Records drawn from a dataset

┄┄┄┄┄┄┄┄┄┄

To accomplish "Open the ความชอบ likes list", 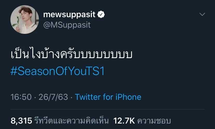I will (154, 121).
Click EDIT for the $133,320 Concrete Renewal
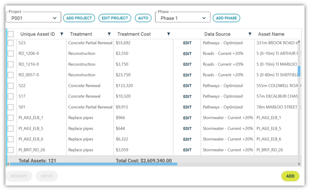 [x=187, y=86]
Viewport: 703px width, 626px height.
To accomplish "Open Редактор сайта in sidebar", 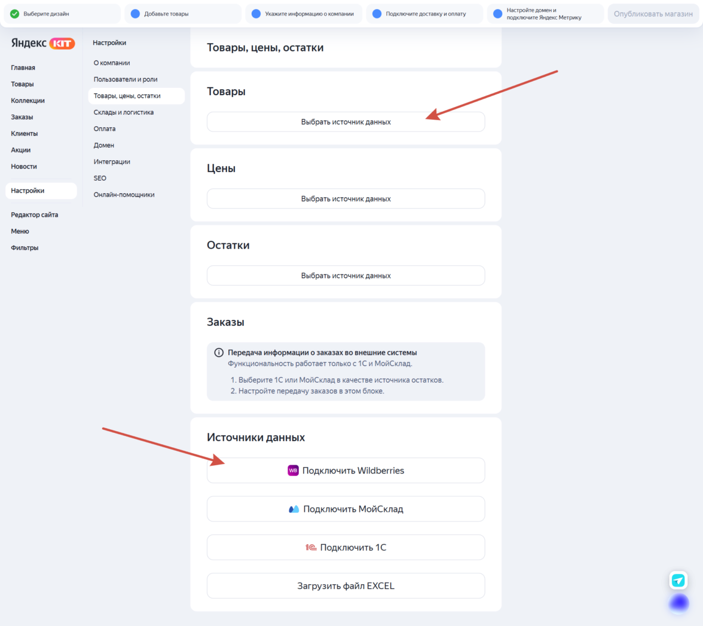I will pyautogui.click(x=35, y=215).
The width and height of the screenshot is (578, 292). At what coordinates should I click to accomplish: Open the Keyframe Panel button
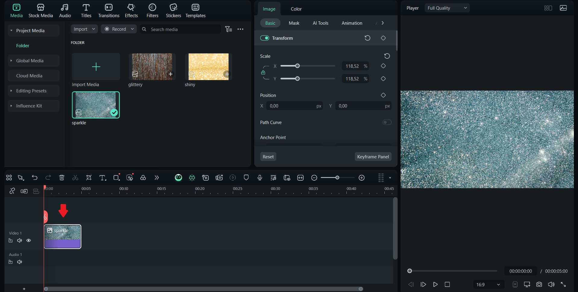point(373,157)
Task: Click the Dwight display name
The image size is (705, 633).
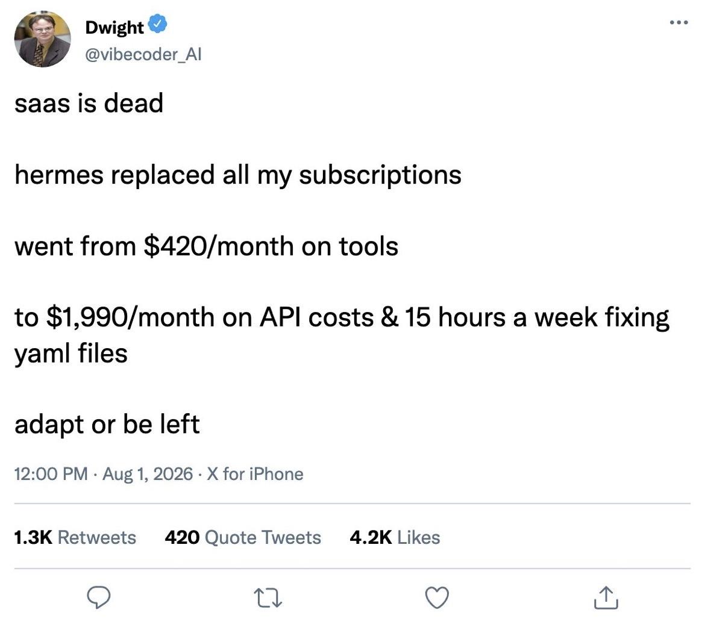Action: (x=114, y=27)
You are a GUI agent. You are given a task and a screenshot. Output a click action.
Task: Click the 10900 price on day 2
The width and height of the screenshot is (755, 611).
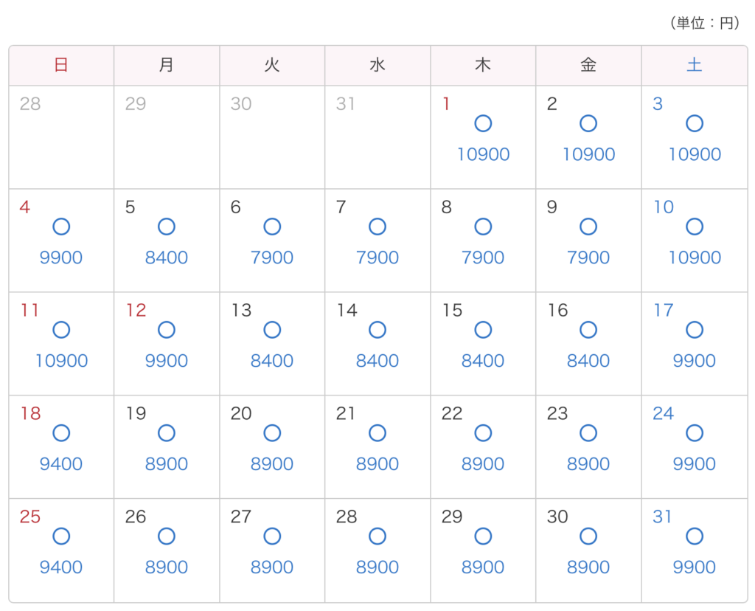[x=588, y=154]
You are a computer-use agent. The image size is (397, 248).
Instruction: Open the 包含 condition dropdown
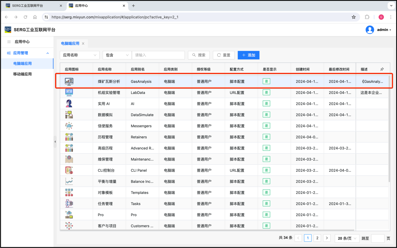(117, 55)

┄┄┄┄┄┄┄┄┄┄

Nothing but the lines from the one containing "The image size is (705, 633)." through the end of the entries should be written out, exactly and without pictures.

- _Answer box_:
The image size is (705, 633).
Action: (x=114, y=27)
You are a GUI agent. You are given a task and a screenshot. Output a click action.
Task: Click the 10900 price on day 2
The width and height of the screenshot is (755, 611).
[x=588, y=154]
You are a computer-use agent. The image size is (397, 248).
Instruction: Open the 包含 condition dropdown
(117, 55)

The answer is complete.